■ Goals
1. Answer these from the passage on line intersection, one line each:
(a) How many lines does each of the two large polygons have?
(b) What name is given to the custom class that represents a line's high or low X value?
(c) In what order does the sorter arrange the XValue entries?
2. Translate this sentence from the passage on line intersection into Spanish: "The simplest way to improve this would be to find some way to reduce the inner loop so that it is not bound by or dependent on n."
3. Print the section of the passage on line intersection that starts at "Your current Brute-Force" and ends at "to be scanned.", with no changes.
** START OF Passage **
Your current Brute-Force algorithm is O(n^2). For just your two 70,000 line polygons that's some factor of almost 10 Billion operations, to say nothing of the 700,000 other polygons. Obviously, no amount of mere code optimization is going to be enough, so you need some kind algorithmic optimization that can lower that O(n^2) without being unduly complicated.

The O(n^2) comes from the nested loops in the brute-force algorithm that are each bounded by n, making it O(n*n). The simplest way to improve this would be to find some way to reduce the inner loop so that it is not bound by or dependent on n. So what we need to find is some way to order or re-order the inner list of lines to check the outer line against so that only a part of the full list needs to be scanned.

The approach that I am taking takes advantage of the fact that if two line segments intersect, then the range of their X values must overlap each other. Mind you, this doesn't mean that they do intersect, but if their X ranges don't overlap, then they cannot be intersecting so theres no need to check them against each other. (this is true of the Y value ranges also, but you can only leverage one dimension at a time).

The advantage of this approach is that these X ranges can be used to order the endpoints of the lines which can in turn be used as the starting and stopping points for which lines to check against for intersection.

So specifically what we do is to define a custom class (endpointEntry) that represents the High or Low X values of the line's two points. These endpoints are all put into the same List structure and then sorted based on their X values.

Then we implement an outer loop where we scan the entire list just as in the brute-force algorithm. However our inner loop is considerably different. Instead of re-scanning the entire list for lines to check for intersection, we rather start scanning down the sorted endpoint list from the high X value endpoint of the outer loop's line and end it when we pass below that same line's low X value endpoint. In this way, we only check the lines whose range of X values overlap the outer loop's line.

OK, here's a c# class demonstrating my approach:

class CheckPolygon2
{
    // internal supporting classes
    class endpointEntry
    {
        public double XValue;
        public bool isHi;
        public Line2D line;
        public double hi;
        public double lo;
        public endpointEntry fLink;
        public endpointEntry bLink;
    }
    class endpointSorter : IComparer<endpointEntry>
    {
        public int Compare(endpointEntry c1, endpointEntry c2)
        {
            // sort values on XValue, descending
            if (c1.XValue > c2.XValue) { return -1; }
            else if (c1.XValue < c2.XValue) { return 1; }
            else // must be equal, make sure hi's sort before lo's
                if (c1.isHi && !c2.isHi) { return -1; }
                else if (!c1.isHi && c2.isHi) { return 1; }
                else { return 0; }
        }
    }

    public bool CheckForCrossing(List<Line2D> lines)
    {
        List<endpointEntry> pts = new List<endpointEntry>(2 * lines.Count);

        // Make endpoint objects from the lines so that we can sort all of the
        // lines endpoints.
        foreach (Line2D lin in lines)
        {
            // make the endpoint objects for this line
            endpointEntry hi, lo;
            if (lin.P1.X < lin.P2.X)
** END OF Passage **
** START OF Supplied material **
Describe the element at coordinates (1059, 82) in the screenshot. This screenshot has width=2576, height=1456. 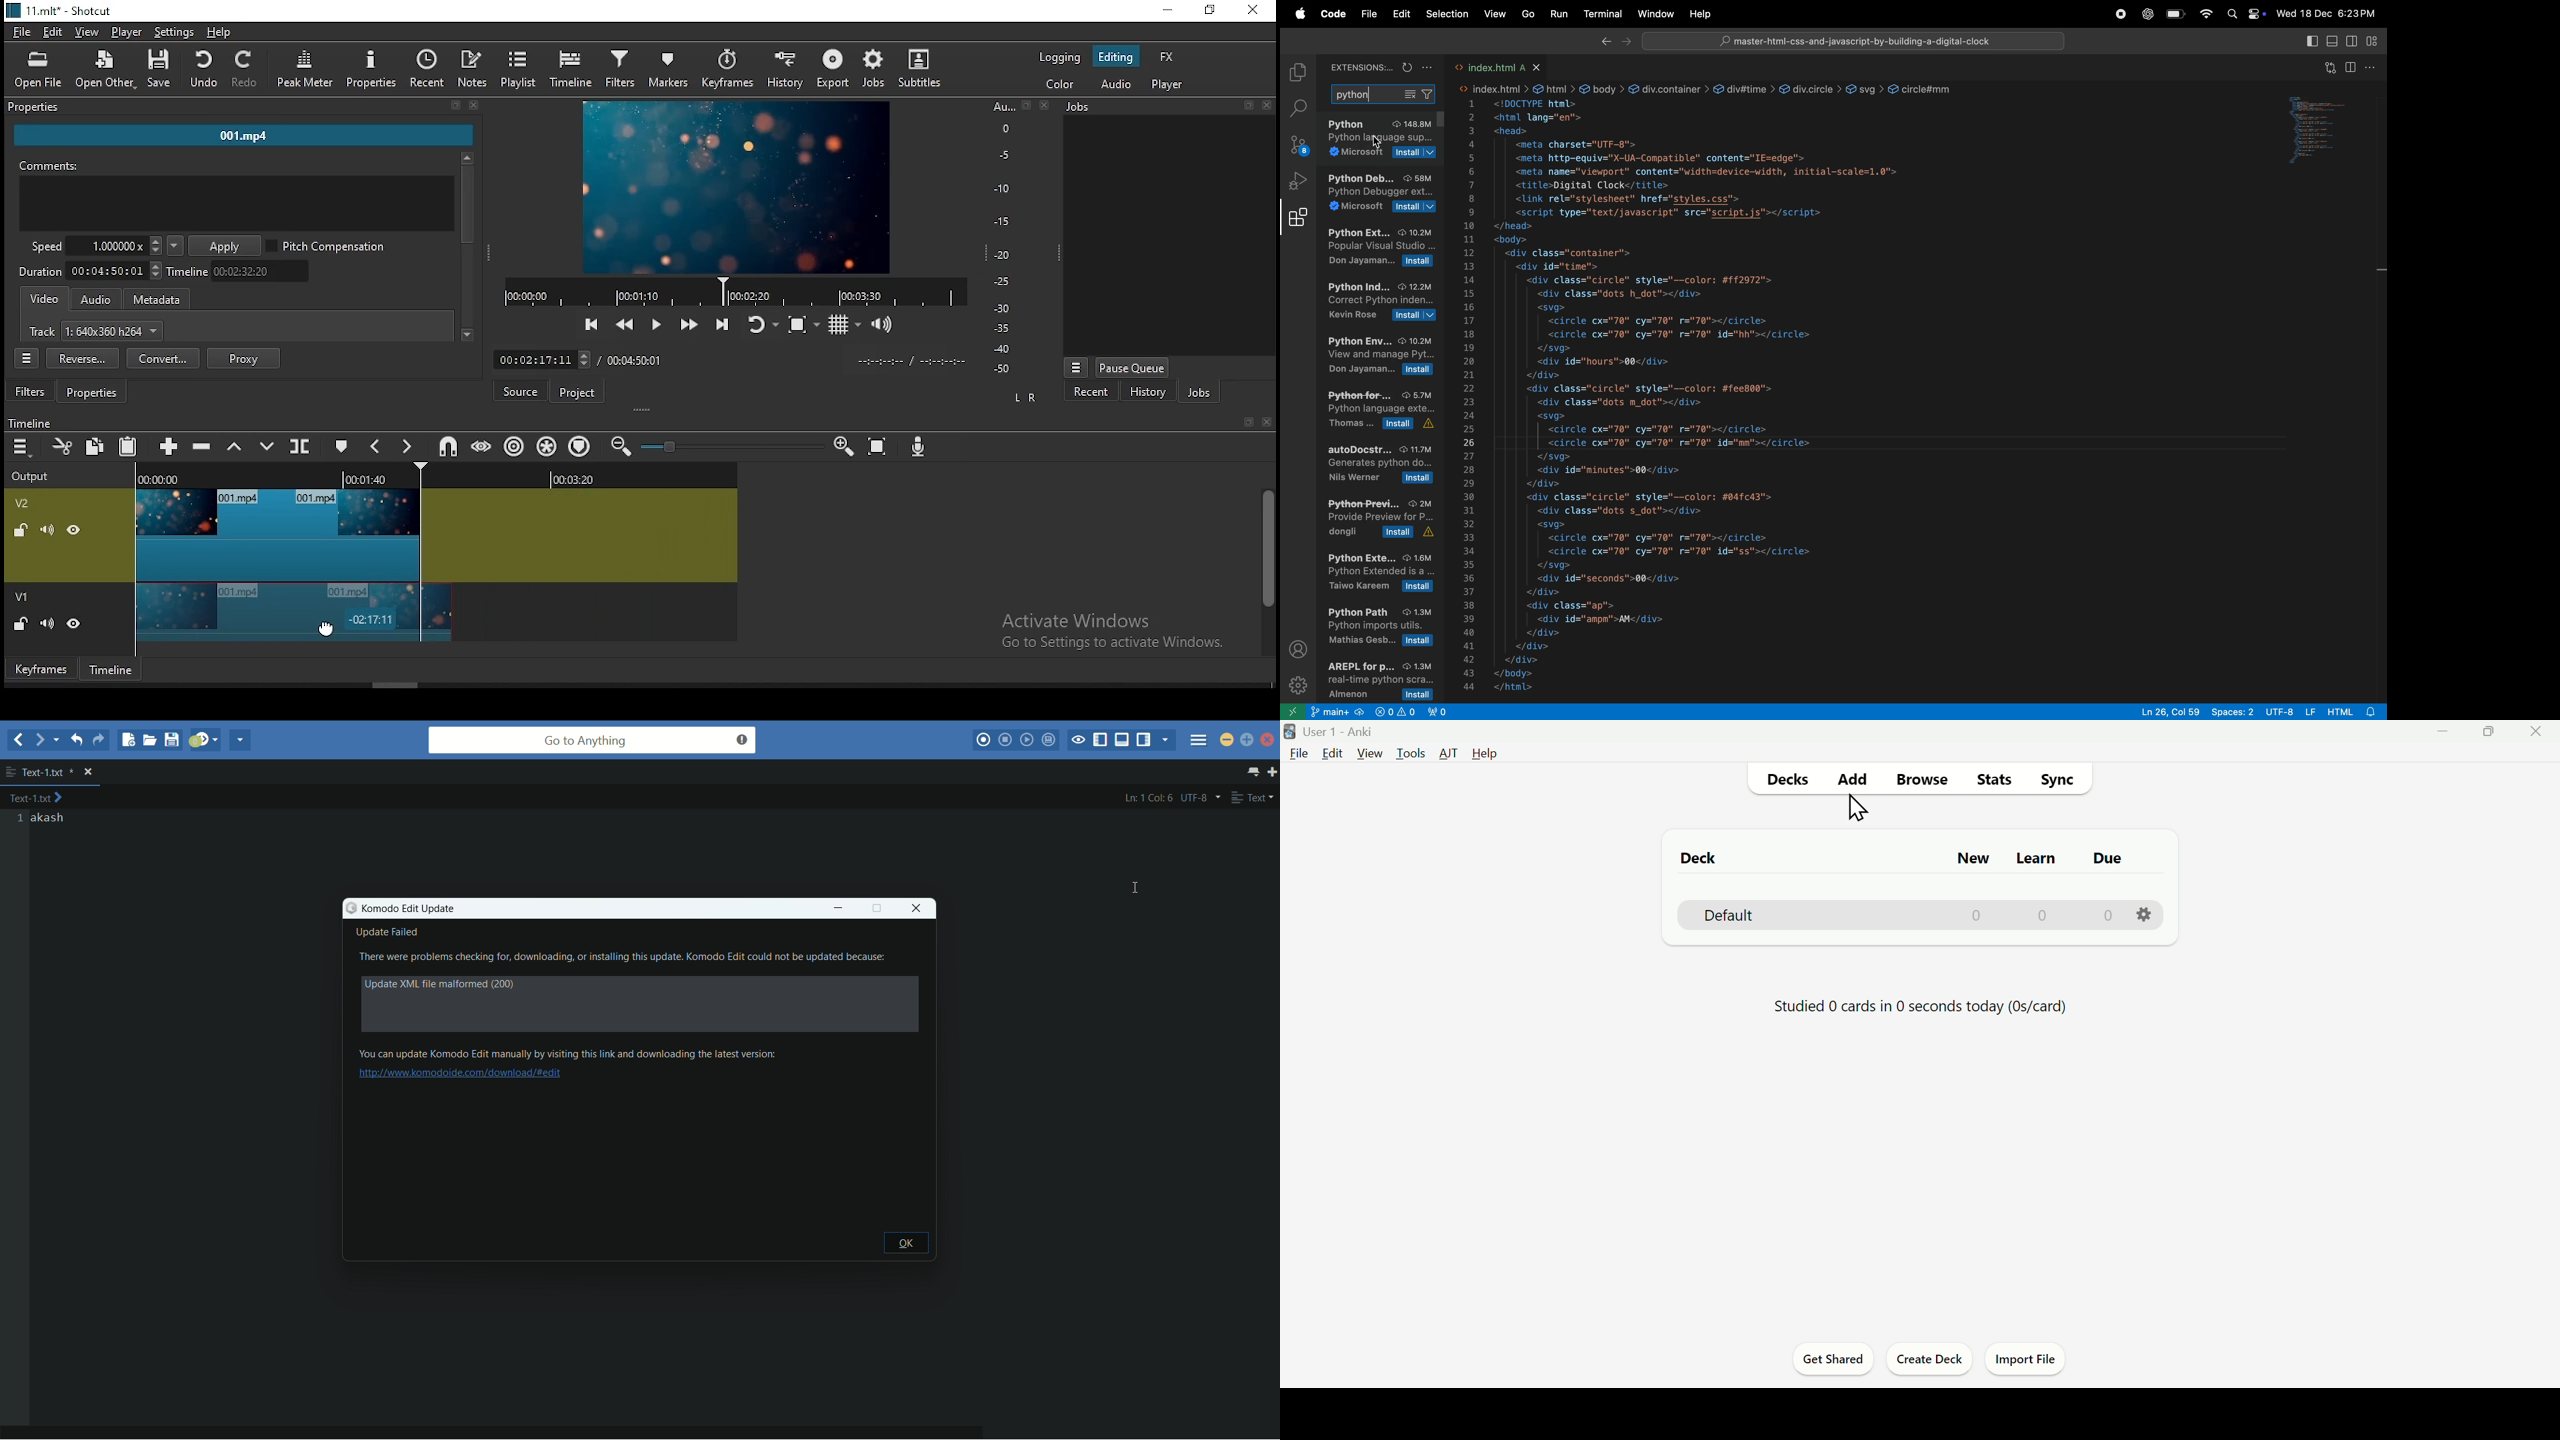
** END OF Supplied material **
■ Written responses
1.
(a) 70,000 lines each.
(b) endpointEntry.
(c) Descending.

2. La forma más sencilla de mejorar esto sería encontrar alguna manera de reducir el bucle interno para que no esté limitado por n ni dependa de n.

3.
Your current Brute-Force algorithm is O(n^2). For just your two 70,000 line polygons that's some factor of almost 10 Billion operations, to say nothing of the 700,000 other polygons. Obviously, no amount of mere code optimization is going to be enough, so you need some kind algorithmic optimization that can lower that O(n^2) without being unduly complicated.

The O(n^2) comes from the nested loops in the brute-force algorithm that are each bounded by n, making it O(n*n). The simplest way to improve this would be to find some way to reduce the inner loop so that it is not bound by or dependent on n. So what we need to find is some way to order or re-order the inner list of lines to check the outer line against so that only a part of the full list needs to be scanned.